-------- Text

Online to Offline (O2O): What the West Can Learn from China

The explosion of “online to offline” (“O2O”) strategies is a phenomenon in China. However, the fusion of reassurance and inspiration offered by best-in-class O2O should be embraced in the West, particularly given the steep decline of brick-and-mortar sales in America and Europe.

First, definitions. What is O2O? It’s a practice that draws potential customers from online channels to physical stores, or vice versa. For example, “click and collect” involves goods that are ordered from a store’s website and collected at a local branch to avoid delivery fees and congested retail spaces.

In America and Europe, O2O delivers largely functional benefits such as convenience. In China, however, O2O is one of the most dynamic – and, for consumers, satisfying — areas of commercial innovation. Offline and online blend into holistic, rewarding experiences.

Outstanding examples abound.

Suning, the appliance retailer, has partnered with Alibaba, combining the latter’s online retailing assets with the former’s physical stores and distribution facilities to turn purchasing of consumer electronics into themed experiential “zones” – for example, “gaming command centers” and “kitchens for fine cuisine.” And “cloud stores” merge e-retailing with brick-and-mortar shops. Large screens display and sell products unavailable on-site.

Ping’an Insurance Group’s “Good Doctor” app liberates citizens from China’s sclerotic medical system. Seventy million have downloaded the service that provides diagnosis and treatment support, appointment booking, and consultations with doctors through text, pictures and video.

China’s embrace of online-to-offline is partly driven by the country’s unique commercial landscape. Characteristics include: a non-responsive and oligopolistic service sector that fuels demand for innovative O2O solutions; low credit card penetration that catalyzes development of online payment systems; cheap labor costs for inexpensive delivery; ubiquity of quick response (QR) codes – thanks, WeChat! – that propel “retail-tainment”; and the Communist Party’s active push of growth through digital transformation of an “Internet Plus” economy.

Chinese psychology is also a critical factor in the spread of O2O.

Most fundamentally, O2O provides reassurance to China’s safety-seeking population. Non-individualism militates against institutional protection of economic interests. There are no impartial commercial courts or consumer protection bureaus. So the ability to “kick the tires” before virtual transactions are finalized is comforting.

In China, a country that reveres the concrete, anything nebulous is suspect. Operational scale, on the other hand, buoys spirits. Aversion to virtual transactions was mitigated only after Alipay, the payment system operated by Alibaba, became universally accepted.

----------------

> _Task requirements_:
1. Answer these from the O2O article:
(a) With "click and collect," what do customers avoid?
(b) How many people have downloaded the "Good Doctor" app?
(c) What had to happen before aversion to virtual transactions was mitigated?
2. According to the O2O article, why is being able to "kick the tires" before a virtual transaction is finalized comforting in China?
3. Echo word for word the part of the O2O article that opens with the words containing "Outstanding examples abound." and closes with "products unavailable on-site.".

-------- Excerpted data

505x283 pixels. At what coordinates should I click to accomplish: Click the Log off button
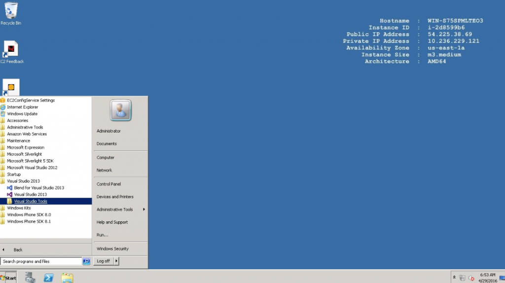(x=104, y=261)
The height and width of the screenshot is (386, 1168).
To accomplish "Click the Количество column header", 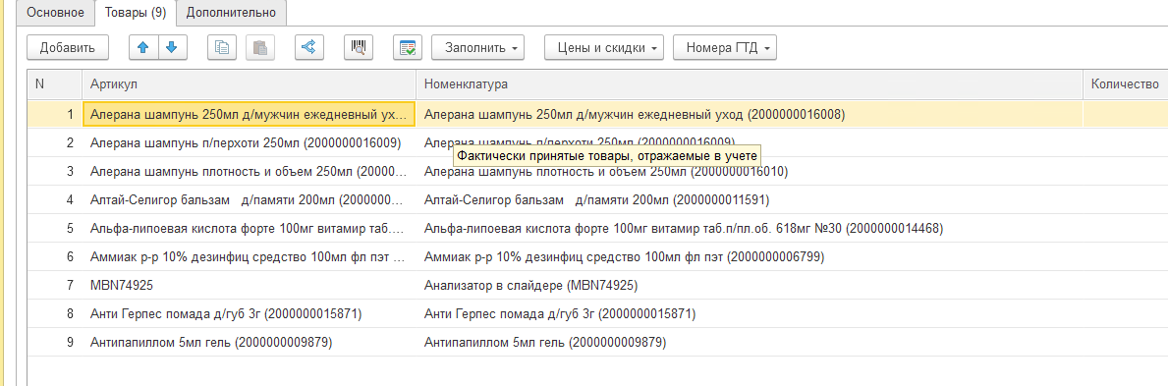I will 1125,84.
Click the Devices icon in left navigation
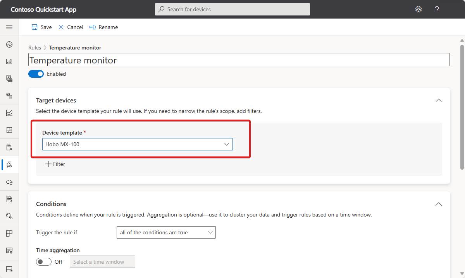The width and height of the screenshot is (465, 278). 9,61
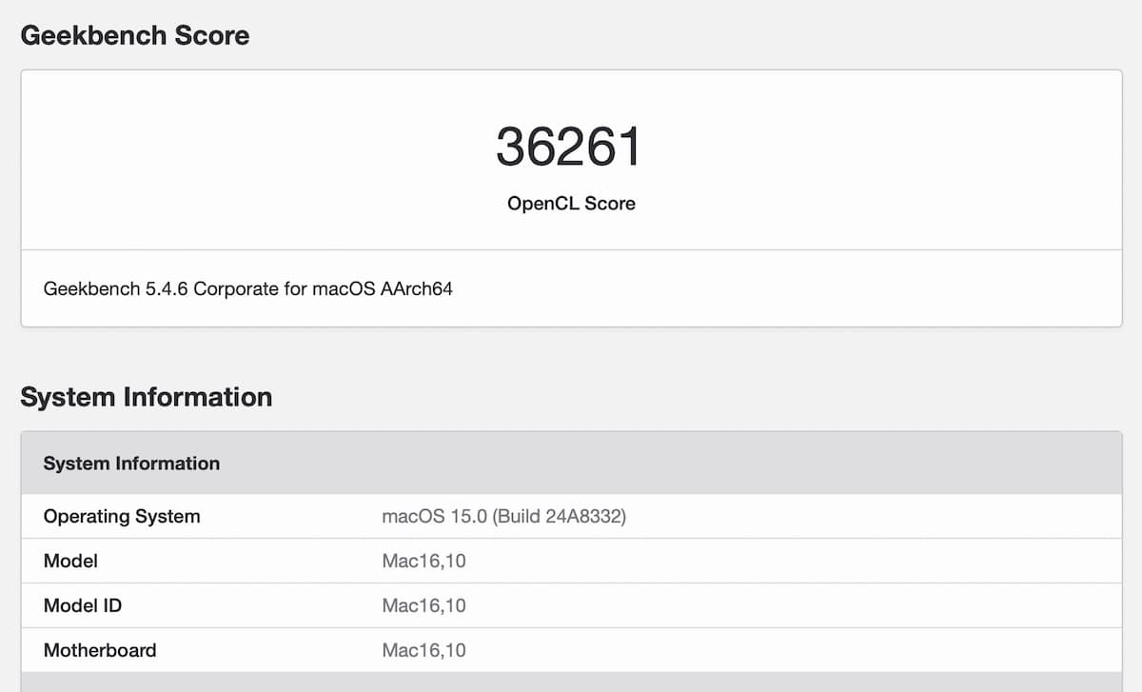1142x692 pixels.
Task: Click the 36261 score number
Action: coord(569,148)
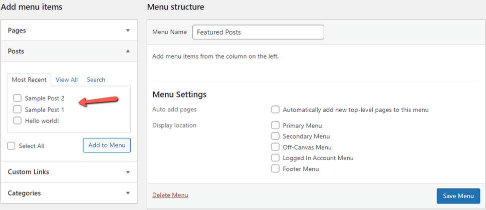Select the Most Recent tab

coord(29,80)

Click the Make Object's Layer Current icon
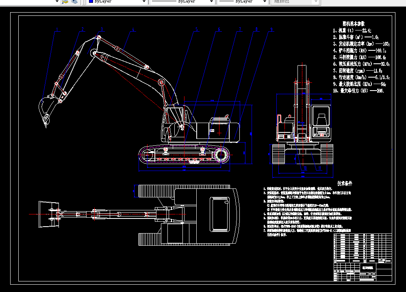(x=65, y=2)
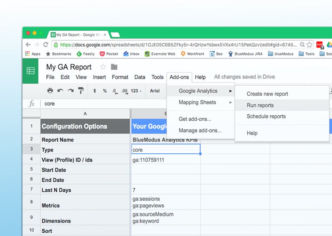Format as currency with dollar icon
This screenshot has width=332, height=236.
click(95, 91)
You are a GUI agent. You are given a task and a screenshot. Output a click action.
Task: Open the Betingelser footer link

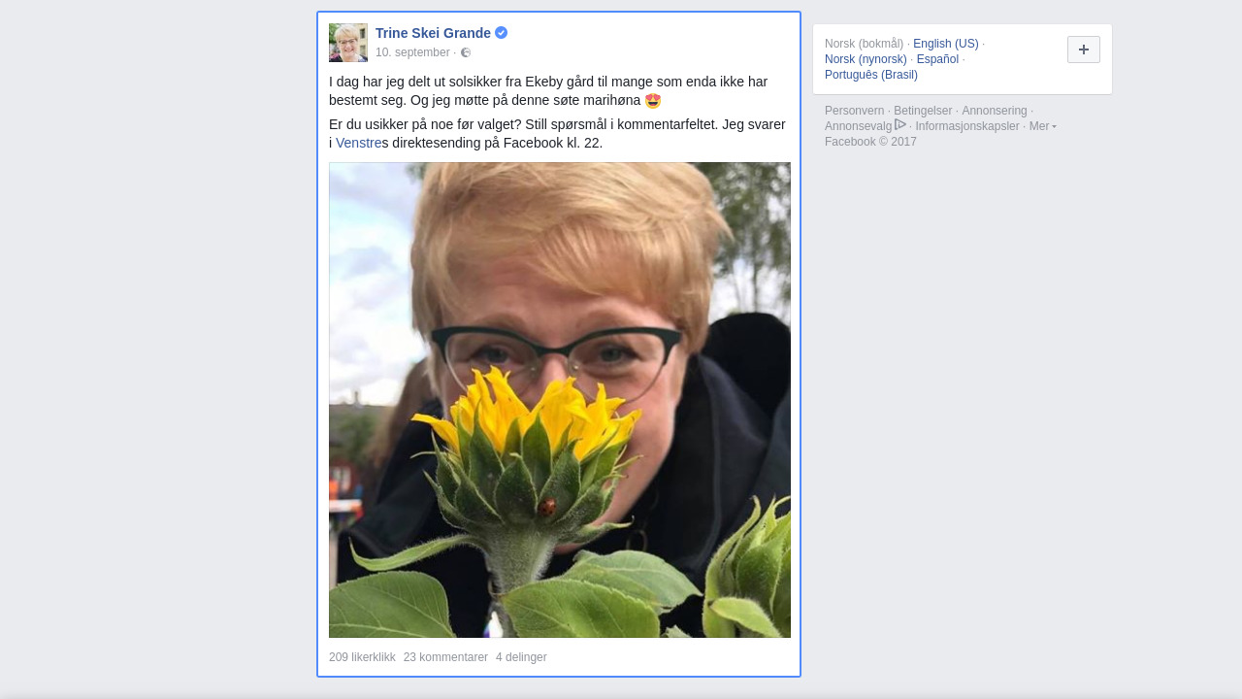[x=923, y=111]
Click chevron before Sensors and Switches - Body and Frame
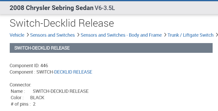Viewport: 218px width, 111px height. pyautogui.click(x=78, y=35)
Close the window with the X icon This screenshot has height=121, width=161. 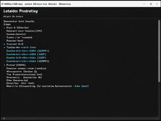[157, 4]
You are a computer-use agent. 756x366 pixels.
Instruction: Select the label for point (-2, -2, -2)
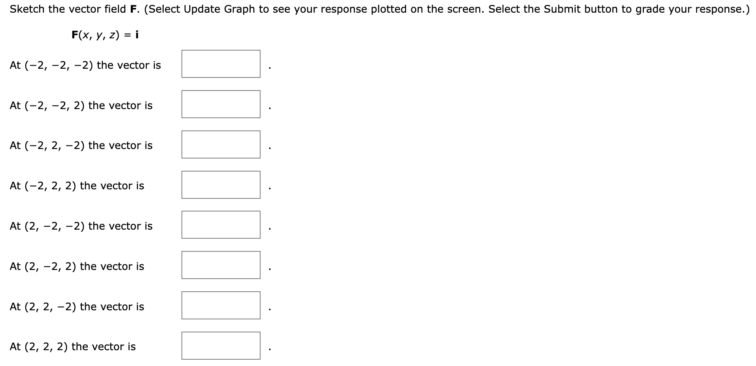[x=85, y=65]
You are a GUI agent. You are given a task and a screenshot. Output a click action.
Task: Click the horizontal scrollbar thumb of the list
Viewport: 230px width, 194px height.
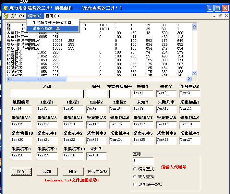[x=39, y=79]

----------------
-------- Excerpted data

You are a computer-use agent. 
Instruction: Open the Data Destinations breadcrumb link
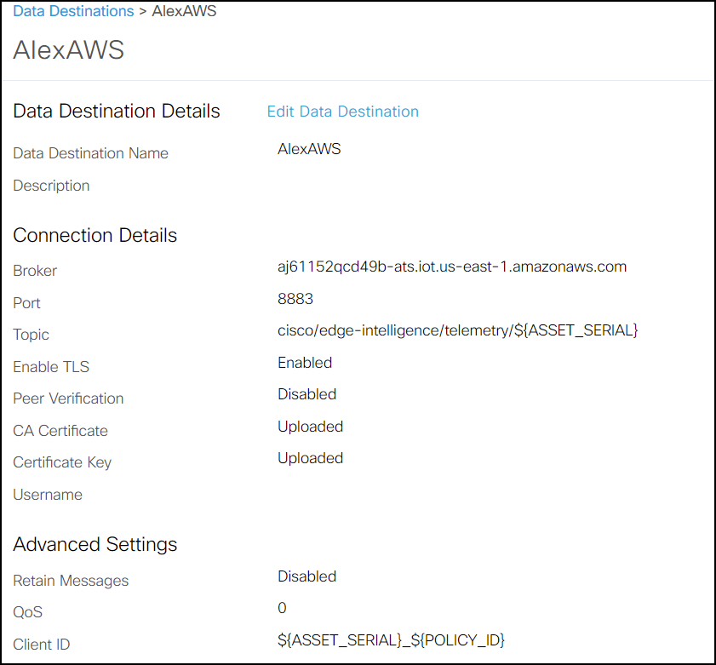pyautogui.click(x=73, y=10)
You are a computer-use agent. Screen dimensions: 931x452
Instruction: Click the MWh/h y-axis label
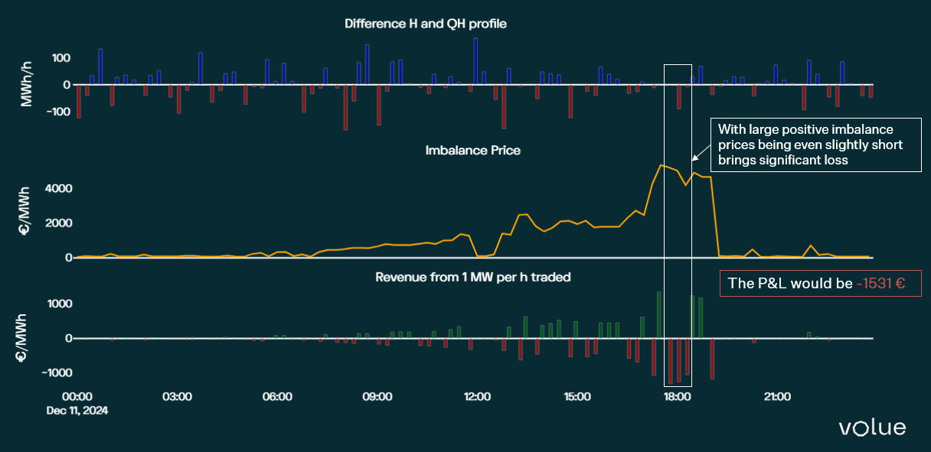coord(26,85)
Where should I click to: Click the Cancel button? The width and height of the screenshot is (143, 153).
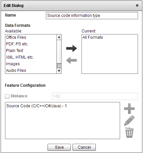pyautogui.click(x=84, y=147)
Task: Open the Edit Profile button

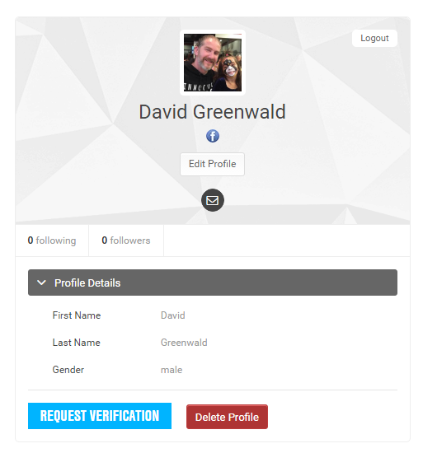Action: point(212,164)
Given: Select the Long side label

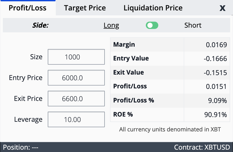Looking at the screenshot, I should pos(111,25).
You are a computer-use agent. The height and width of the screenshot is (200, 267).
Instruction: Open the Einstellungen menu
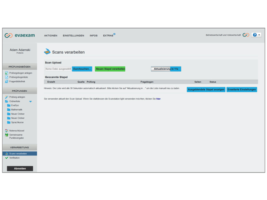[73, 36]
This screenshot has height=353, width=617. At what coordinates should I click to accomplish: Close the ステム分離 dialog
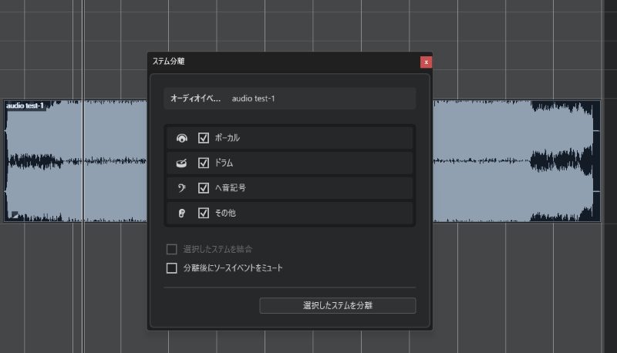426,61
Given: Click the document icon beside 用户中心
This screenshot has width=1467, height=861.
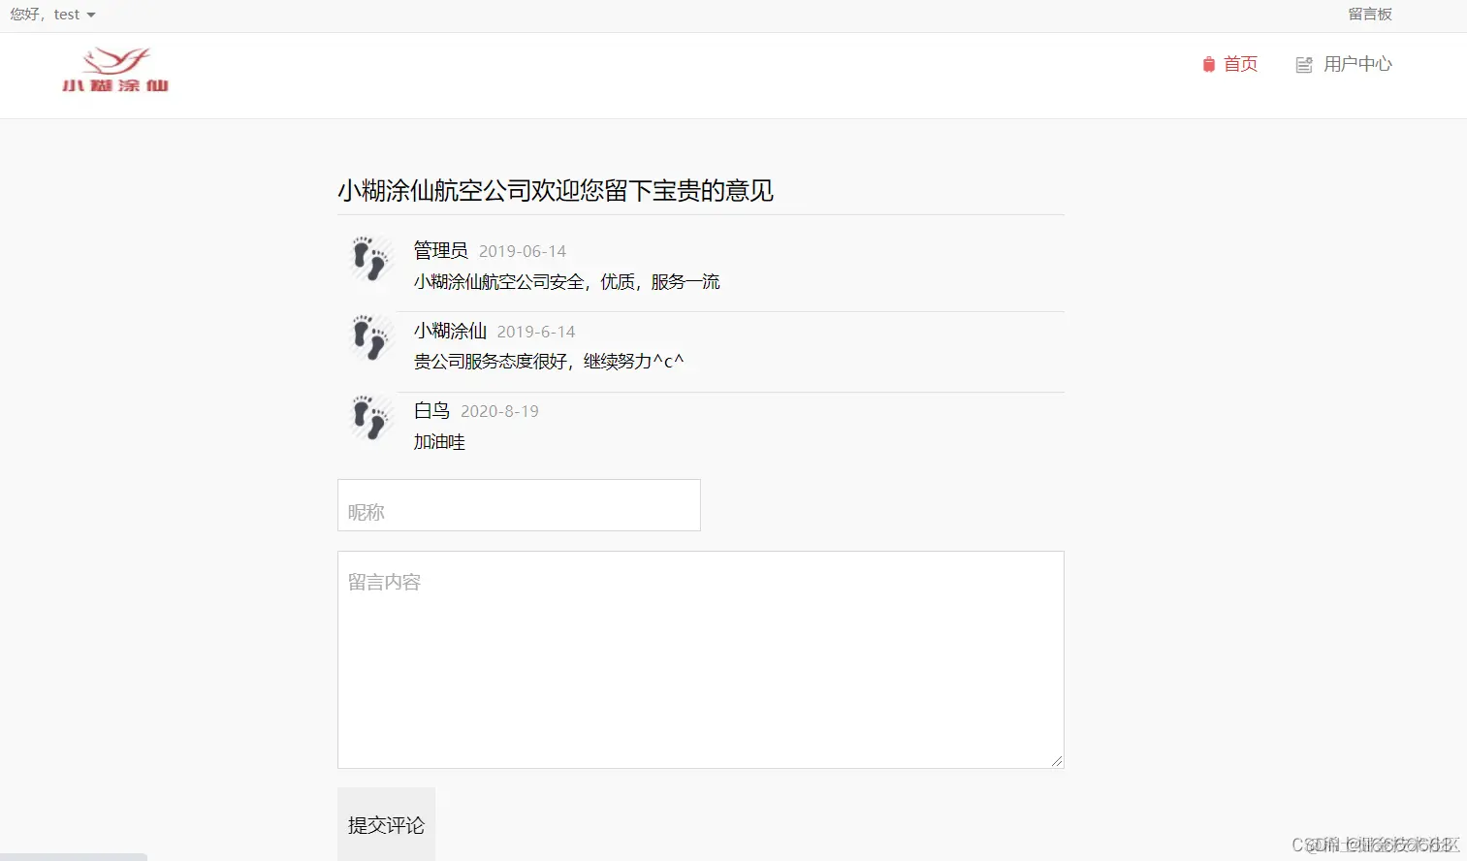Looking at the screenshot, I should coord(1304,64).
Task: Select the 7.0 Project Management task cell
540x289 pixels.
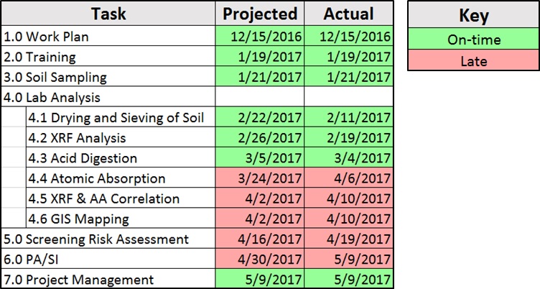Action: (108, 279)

----------------

> _Answers for the exercise_:
1.
(a) Delivery fees and congested retail spaces.
(b) Seventy million.
(c) Alipay, the payment system operated by Alibaba, had to become universally accepted.

2. China's population is safety-seeking, and non-individualism works against institutional protection of economic interests. There are no impartial commercial courts or consumer protection bureaus, so checking goods in person before finalizing a purchase offers reassurance.

3.
Outstanding examples abound.

Suning, the appliance retailer, has partnered with Alibaba, combining the latter’s online retailing assets with the former’s physical stores and distribution facilities to turn purchasing of consumer electronics into themed experiential “zones” – for example, “gaming command centers” and “kitchens for fine cuisine.” And “cloud stores” merge e-retailing with brick-and-mortar shops. Large screens display and sell products unavailable on-site.